§ Exercise passage

****

DAVIE, Fla. -- Miami Dolphins quarterback Matt Moore, the likely starter at Baltimore on Thursday, is undoubtedly the one everyone will watch. But this situation is nothing new, or nothing he can't handle.
"Matt just comes in with a different level," right tackle Ja'Wuan James said. "I don't know if (it's) energy or presence."
Moore would be making his fifth start in Miami's last 11 games, and his seventh appearance in the last 12 games.
Moore was 2-2 as a starter last season, in relief of Ryan Tannehill, and finished the job of leading Miami to a 10-6 record and its first playoff appearance since 2008. Moore started the 30-12 wild-card loss at Pittsburgh. He was 6-6 in 2011 after Chad Henne was injured.
He's been here before.
So with Miami (4-2) riding a three-game winning streak, its defense playing well and its struggling offense showing signs of life, there's no great concern about Moore.
"He's still the guy in here every day that's talking trash," wide receiver Kenny Stills said. "Every time you see him throw a good ball, he's screaming, 'Dimer!' or doing the shots fired (pose). He really just enjoys his job. He loves being here. It spreads to everyone else on the team."
There is, however, concern with Baltimore (3-4) because the Ravens are a physical team, and those are the types that have caused Miami problems in recent years, with the two games against the New York Jets this season being the most recent example.
Running back Jay Ajayi should be able to gain some traction against a Ravens run defense that's last in the NFL at 145.3 yards per game. Of course, the Jets entered last week allowing 138 rushing yards per game and held Ajayi to 51 yards rushing and the Dolphins to 53 yards rushing.

****

§ Dataset section
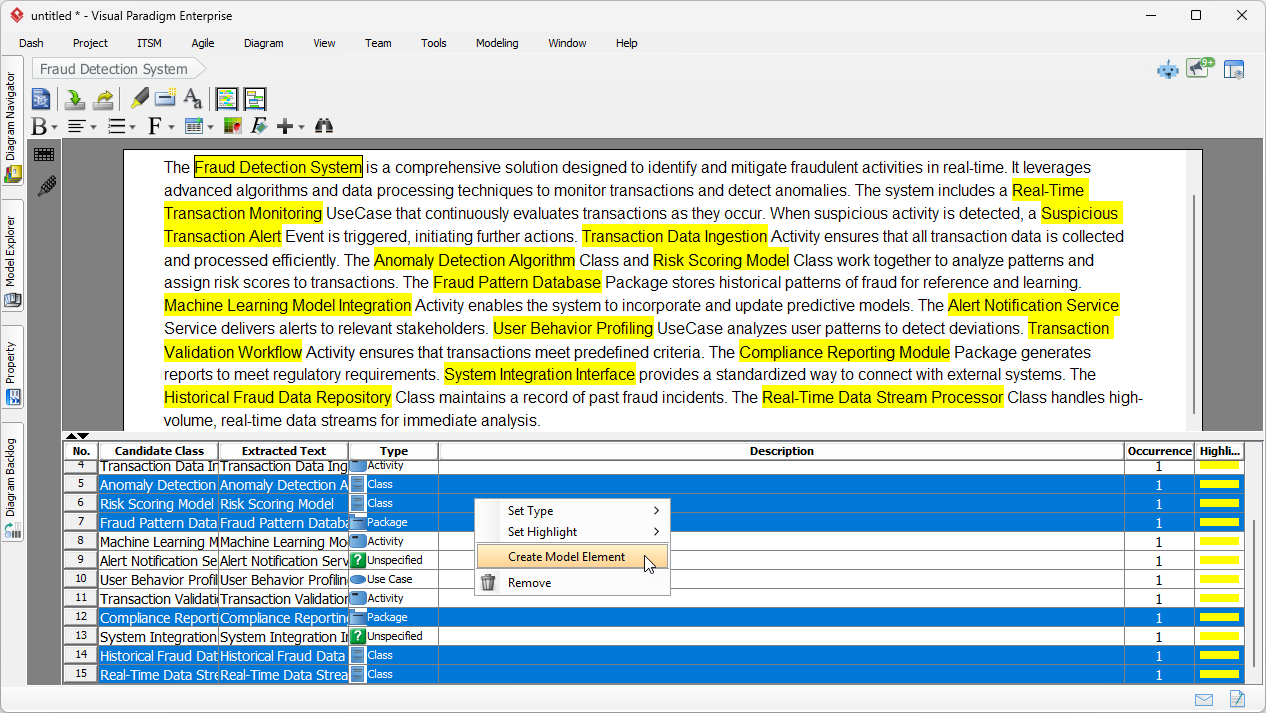Expand the Set Type submenu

****

§ Tasks to carry out
**a)** Answer these questions from the Dolphins article:
(i) Whose injury led to Moore's 6-6 run as a starter in 2011?
(ii) What position does Kenny Stills play?
(iii) Where does the Ravens run defense rank in the NFL, and how many yards per game does it allow?
**b)** Summarize the Dolphins article in two sentences.
**c)** Carry the Dolphins article on from its final sentence.

§ Results by task
**a)**
(i) Chad Henne's
(ii) Wide receiver
(iii) Last in the NFL, at 145.3 yards per game

**b)** Matt Moore, the likely Dolphins starter at Baltimore on Thursday, has done this before, going 2-2 in relief of Ryan Tannehill last season and 6-6 in 2011, so there is no great concern about him. The bigger worry is the physical Ravens, since physical teams like the Jets have given Miami problems, though Jay Ajayi should be able to gain some traction against a run defense ranked last in the NFL.

**c)**
Fortunately for Moore, and head coach Adam Gase, the wide receivers and tight ends became a major factor last week, accounting for all four touchdowns among wide receivers Kenny Stills (two touchdowns) and Jarvis Landry (one touchdown) and tight end Anthony Fasano (one touchdown).
Still, this promises to be a physical game, and Moore, who was knocked silly in the wild-card game by Pittsburgh linebacker Bud Dupree, must protect himself.
And the pass protection must protect Moore. After all, if Moore goes down the Dolphins are in a bad situation with newly-signed David Fales serving as the backup.
Other than that, things should be OK with Moore, who many regard as a gunslinger. He likes to throw downfield, which the receivers love, and his aggressive mentality seems infectious.
"He's an electric guy," offensive coordinator Clyde Christensen said. "He comes out there and he's the pied piper. He takes the young guys under his wing. He's a popular guy in the locker room, and I think that his energy is contagious."